Phil Thomas de 56 años tiene un corazón demasiado grande para seguir andado. Requiere un trasplante lo antes posible o no podrá llegar a la siguiente primavera y conocer a su primer nieto.
Su doctora, la extraordinaria cardióloga Diana Stevens lo ha anotado en una lista de compatibilidades y solo resta esperar los 14 meses y 7 días que tardó un timbre en la madrugada que lo despierta para decirle que su nuevo corazón viene cruzando el país en un avión y que lo operarán en 16 horas como máximo.
La Dra. Stevens prepara todo, coordina un equipo de más de 15 personas y recibe el nuevo corazón como quién recibe un paquete de Amazon. Lo mira, trata al órgano con cierta rudeza y finalmente exclama…”es perfecto, bellísimo” (a fuerza de ser honesto en la TV se veía como un pedazo de vaca con venas por doquier).
Inicia la faena: pinchar con agujas, rasgar la piel, disolver algo de grasa, romper costillas y el momento cumbre, sacar el corazón enfermo. Esto implica literalmente, dejar a un ser humano sin latido y con la espeluznante cavidad marrón en el pecho, rodeada de gasas, instrumentos de medición, manos de cirujanos, mangueras.
No importa cuán acostumbrados estemos a estas hazañas cotidianas, siempre me parecerá un acto casi milagroso el ver a un hombre vivo sin corazón y más aún con el corazón de alguien más. El clímax del tema llega cuando por fin conectan cada pieza y la “echan a andar”.
El ver la cara del equipo de cirujanos con ojos desorbitados apenas saliendo de un cubrebocas y con la respiración contenida y la mirada fija en los monitores que de a poco empiezan a emitir un ligero beep y alcanza un ritmo, es un momento que solo algunos elegidos pueden soportar.
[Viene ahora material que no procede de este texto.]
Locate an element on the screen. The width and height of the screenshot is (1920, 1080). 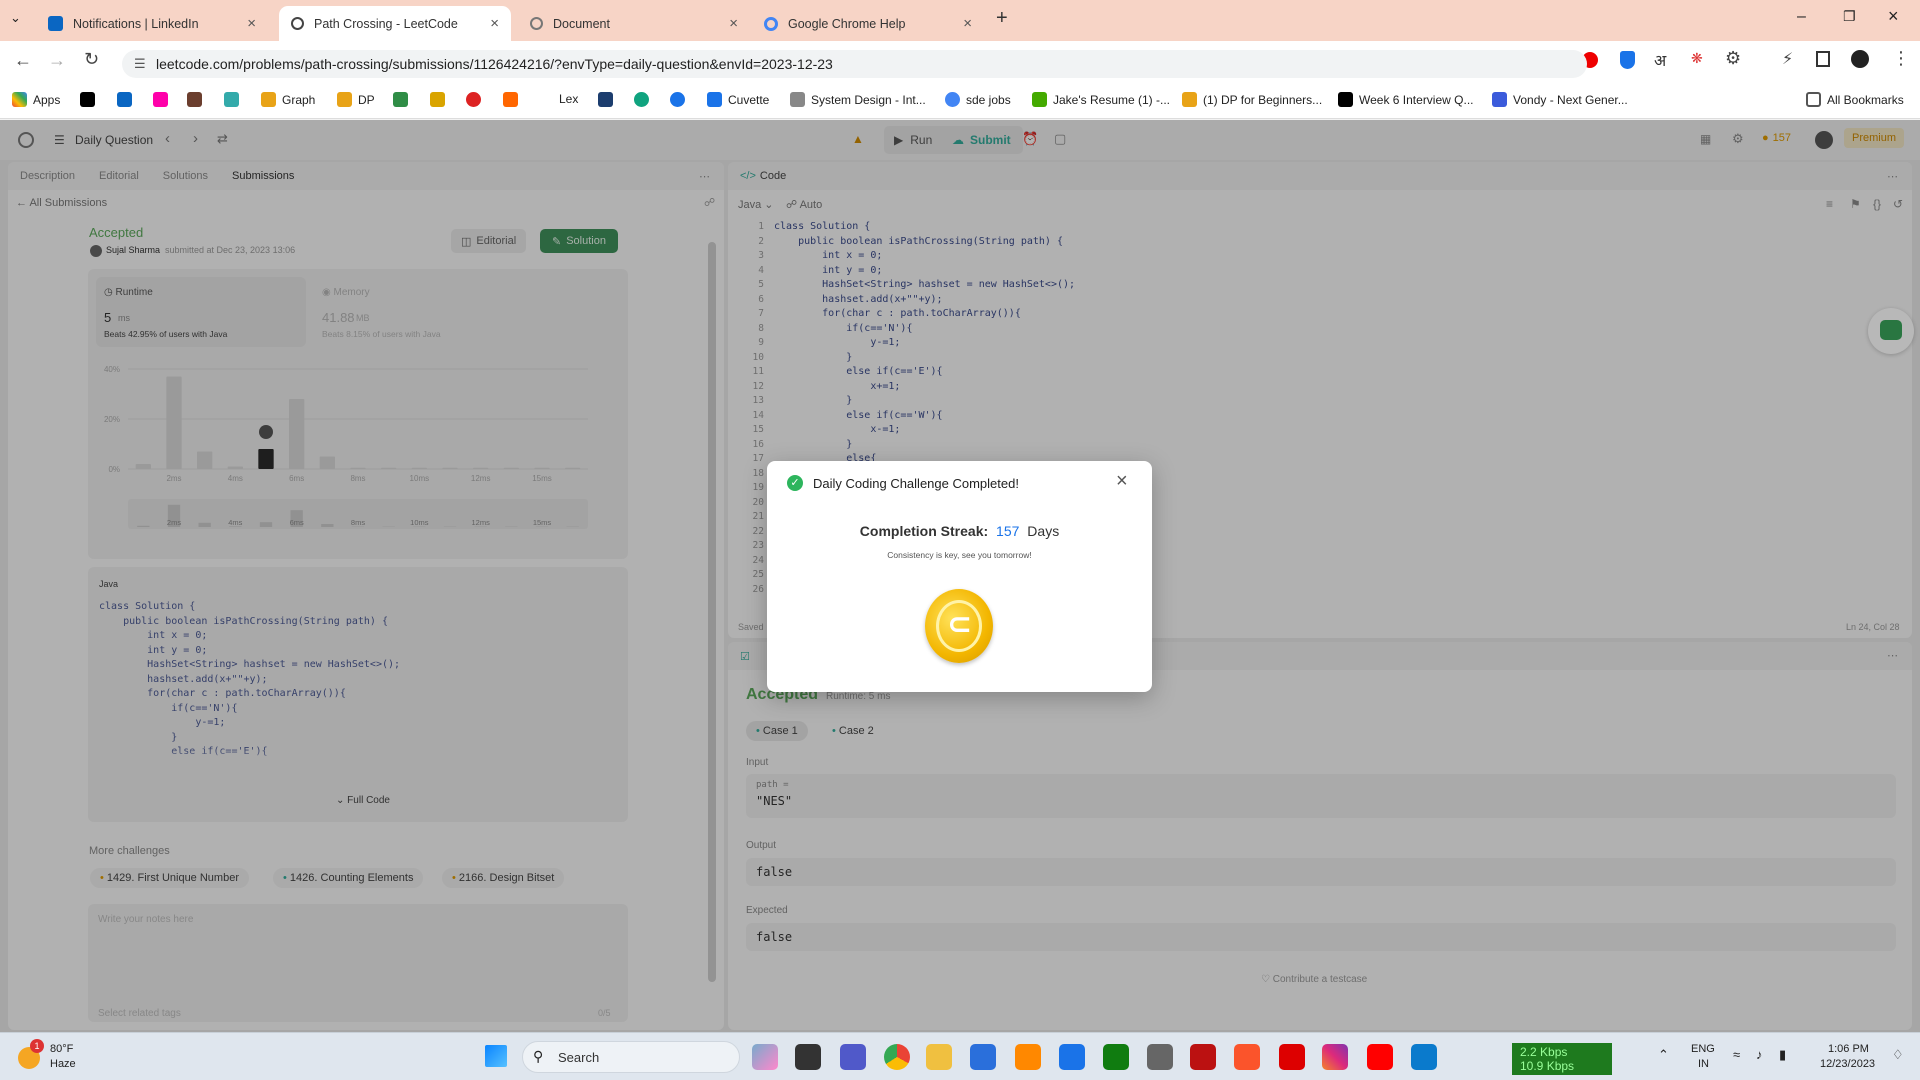
bookmark-cuvette: Cuvette is located at coordinates (738, 100).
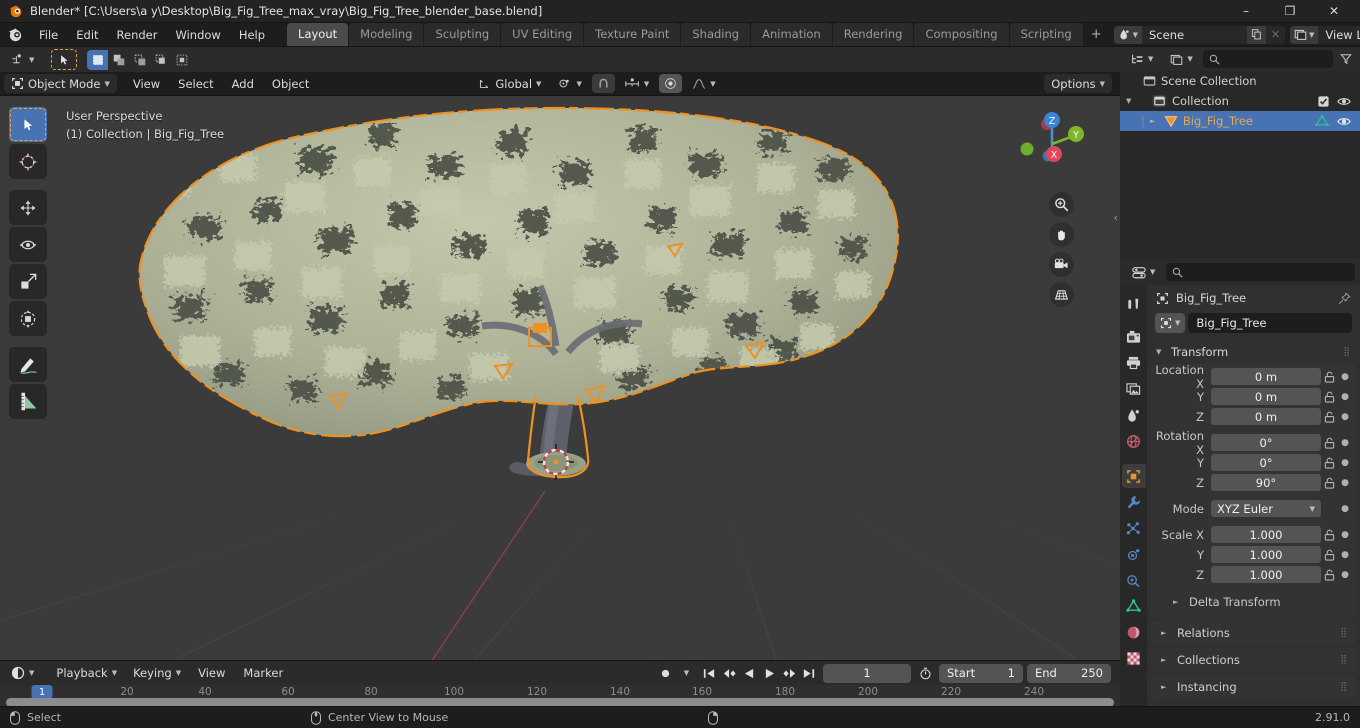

Así que al apagar esa noche la televisión reflexioné sobre los verdaderos momentos de estrés en nuestra profesión como organizadores de eventos. Mi reflexión nunca trató de comparar ni de lejos ambas profesiones, al contrario, me trataba de dar perspectiva.
Cualquier organizador de eventos ha sentido el sudor frío que provoca un proyector que no enciende o se apaga a la mitad de una ponencia, la terrible ansiedad de un evento fallido, un accidente que pone de cabeza a toda la organización, retrasos de transportaciones que nos moverán el resto de una agenda o todo un clásico, un micrófono intermitente que se niega a trabajar en horario corrido.
No importa cuanto lleves en este negocio, ya te habrá pasado y si no, te va a pasar, te lo apuesto. Conozco colegas que han terminado en el hospital por el estrés de un evento fuera de control.
Una vez recuerdo haber tenido que recurrir a rezar para que el suministro eléctrico de un evento no fallara bajo la lluvia (siento decirles que Dios estaba más ocupado y no lo culpo).
Por supuesto, las satisfacciones de los eventos exitosos es lo que nos tiene en este alambre de emoción, sin embargo, creo que debemos de tener una sana perspectiva de que nadie jamás ha muerto o morirá porque un foco deje de encender o porque en pleno Supertazón (la meca de los eventos) se vaya la luz.
Así que no quisiera que se interpretara este ensayo como un justificante a la mediocridad, siempre trabajaré, y sé que muchos colegas igual, por hacer eventos perfectos, donde se demuestre que somos unos profesionales y no dejará de molestarnos hasta el tuétano, algún inconveniente.
Sin embargo, me he hecho la promesa a mí mismo de que cada vez que un evento nos ponga en aquellas situaciones extremas, habrá que respirar profundo atender y resolver el problema de inmediato con lucidez y ejecución.
Y en medio de este momento de alto estrés, tener un segundo para recordar que en ese preciso momento hay un cirujano en alguna parte del mundo con una persona acostada, con el pecho abierto frente a él y eso, siempre será más importante.